◆ **DATA SECTION**:
=== Section Start ===

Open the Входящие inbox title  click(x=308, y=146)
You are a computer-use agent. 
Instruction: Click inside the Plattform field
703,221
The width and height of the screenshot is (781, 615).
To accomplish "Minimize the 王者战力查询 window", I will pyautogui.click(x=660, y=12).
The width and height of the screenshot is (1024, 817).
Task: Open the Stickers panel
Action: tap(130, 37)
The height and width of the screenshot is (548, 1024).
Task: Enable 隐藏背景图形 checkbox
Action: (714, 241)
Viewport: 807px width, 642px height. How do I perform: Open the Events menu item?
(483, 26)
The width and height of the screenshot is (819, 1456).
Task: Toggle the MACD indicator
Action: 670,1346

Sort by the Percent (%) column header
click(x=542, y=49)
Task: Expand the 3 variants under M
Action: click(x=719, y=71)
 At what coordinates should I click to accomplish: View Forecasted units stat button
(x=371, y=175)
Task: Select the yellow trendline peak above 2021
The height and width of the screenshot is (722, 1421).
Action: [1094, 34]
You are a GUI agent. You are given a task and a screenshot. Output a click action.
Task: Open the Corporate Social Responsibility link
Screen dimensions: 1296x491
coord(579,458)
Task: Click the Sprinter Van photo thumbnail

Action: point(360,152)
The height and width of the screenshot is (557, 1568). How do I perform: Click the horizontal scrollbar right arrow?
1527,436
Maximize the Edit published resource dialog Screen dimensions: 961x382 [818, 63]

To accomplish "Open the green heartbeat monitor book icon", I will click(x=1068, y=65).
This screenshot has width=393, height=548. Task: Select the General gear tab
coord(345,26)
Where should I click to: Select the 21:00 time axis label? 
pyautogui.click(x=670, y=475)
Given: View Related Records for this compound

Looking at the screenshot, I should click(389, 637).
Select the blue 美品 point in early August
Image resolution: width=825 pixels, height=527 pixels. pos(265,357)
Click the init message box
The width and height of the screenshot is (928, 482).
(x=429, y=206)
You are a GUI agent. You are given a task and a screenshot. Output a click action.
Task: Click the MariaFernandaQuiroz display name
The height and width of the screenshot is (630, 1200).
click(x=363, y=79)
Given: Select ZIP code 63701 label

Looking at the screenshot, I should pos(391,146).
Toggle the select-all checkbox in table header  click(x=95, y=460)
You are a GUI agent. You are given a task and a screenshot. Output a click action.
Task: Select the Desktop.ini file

=== Section End ===

◆ **WORK REQUIRED**: Return exactly, and only, the lines above starting at the line that contains "Task: Click the MariaFernandaQuiroz" and ending at the line that contains "Toggle the select-all".

◆ **YOUR SOLUTION**:
Task: Click the MariaFernandaQuiroz display name
The height and width of the screenshot is (630, 1200).
click(x=363, y=79)
Given: Select ZIP code 63701 label

Looking at the screenshot, I should pos(391,146).
Toggle the select-all checkbox in table header  click(x=95, y=460)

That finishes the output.